● Your goal
Count the lines in the listing below that hold the string "Toggle". Reply with the number alone.

● Records

——————————

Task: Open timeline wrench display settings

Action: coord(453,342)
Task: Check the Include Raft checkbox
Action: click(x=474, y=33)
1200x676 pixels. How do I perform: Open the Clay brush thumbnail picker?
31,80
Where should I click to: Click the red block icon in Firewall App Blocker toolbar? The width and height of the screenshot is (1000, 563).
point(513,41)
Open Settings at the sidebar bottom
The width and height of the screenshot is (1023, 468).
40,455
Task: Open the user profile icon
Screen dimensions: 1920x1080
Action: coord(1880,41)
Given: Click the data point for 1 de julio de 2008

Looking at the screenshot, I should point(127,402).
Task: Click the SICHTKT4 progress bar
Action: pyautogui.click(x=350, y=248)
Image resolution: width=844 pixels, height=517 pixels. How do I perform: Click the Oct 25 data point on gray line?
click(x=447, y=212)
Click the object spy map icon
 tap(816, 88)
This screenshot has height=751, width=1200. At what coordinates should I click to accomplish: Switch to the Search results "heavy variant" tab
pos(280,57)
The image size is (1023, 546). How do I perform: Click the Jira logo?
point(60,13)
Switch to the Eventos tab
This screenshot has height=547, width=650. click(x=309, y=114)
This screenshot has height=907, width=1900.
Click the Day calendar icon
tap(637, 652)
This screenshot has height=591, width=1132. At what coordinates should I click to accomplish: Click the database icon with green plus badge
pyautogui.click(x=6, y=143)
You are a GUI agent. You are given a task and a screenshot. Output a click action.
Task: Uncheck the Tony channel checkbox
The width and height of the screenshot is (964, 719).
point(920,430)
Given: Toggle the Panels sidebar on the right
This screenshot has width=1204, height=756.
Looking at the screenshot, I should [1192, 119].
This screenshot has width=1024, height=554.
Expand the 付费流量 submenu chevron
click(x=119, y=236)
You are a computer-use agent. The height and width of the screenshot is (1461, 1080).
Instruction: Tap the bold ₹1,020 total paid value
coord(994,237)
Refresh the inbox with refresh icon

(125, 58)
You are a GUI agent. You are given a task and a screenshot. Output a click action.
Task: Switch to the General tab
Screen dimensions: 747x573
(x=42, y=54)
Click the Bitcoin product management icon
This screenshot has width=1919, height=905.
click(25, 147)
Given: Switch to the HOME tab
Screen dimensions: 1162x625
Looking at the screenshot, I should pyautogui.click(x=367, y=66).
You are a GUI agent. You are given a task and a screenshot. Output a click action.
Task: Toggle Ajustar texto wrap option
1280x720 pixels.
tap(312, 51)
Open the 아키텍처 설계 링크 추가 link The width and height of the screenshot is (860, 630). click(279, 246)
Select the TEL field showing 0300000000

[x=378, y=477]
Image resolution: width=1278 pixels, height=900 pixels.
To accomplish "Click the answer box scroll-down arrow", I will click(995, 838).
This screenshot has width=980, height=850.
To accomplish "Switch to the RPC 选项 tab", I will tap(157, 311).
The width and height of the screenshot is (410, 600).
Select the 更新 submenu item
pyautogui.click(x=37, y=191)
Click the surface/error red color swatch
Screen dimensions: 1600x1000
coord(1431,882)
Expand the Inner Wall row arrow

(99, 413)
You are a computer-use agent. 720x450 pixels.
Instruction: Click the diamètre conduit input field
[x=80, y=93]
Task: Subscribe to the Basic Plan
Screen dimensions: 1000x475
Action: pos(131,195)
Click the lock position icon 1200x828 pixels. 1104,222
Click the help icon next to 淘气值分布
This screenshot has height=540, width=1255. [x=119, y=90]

——————————

● Response for this exercise
2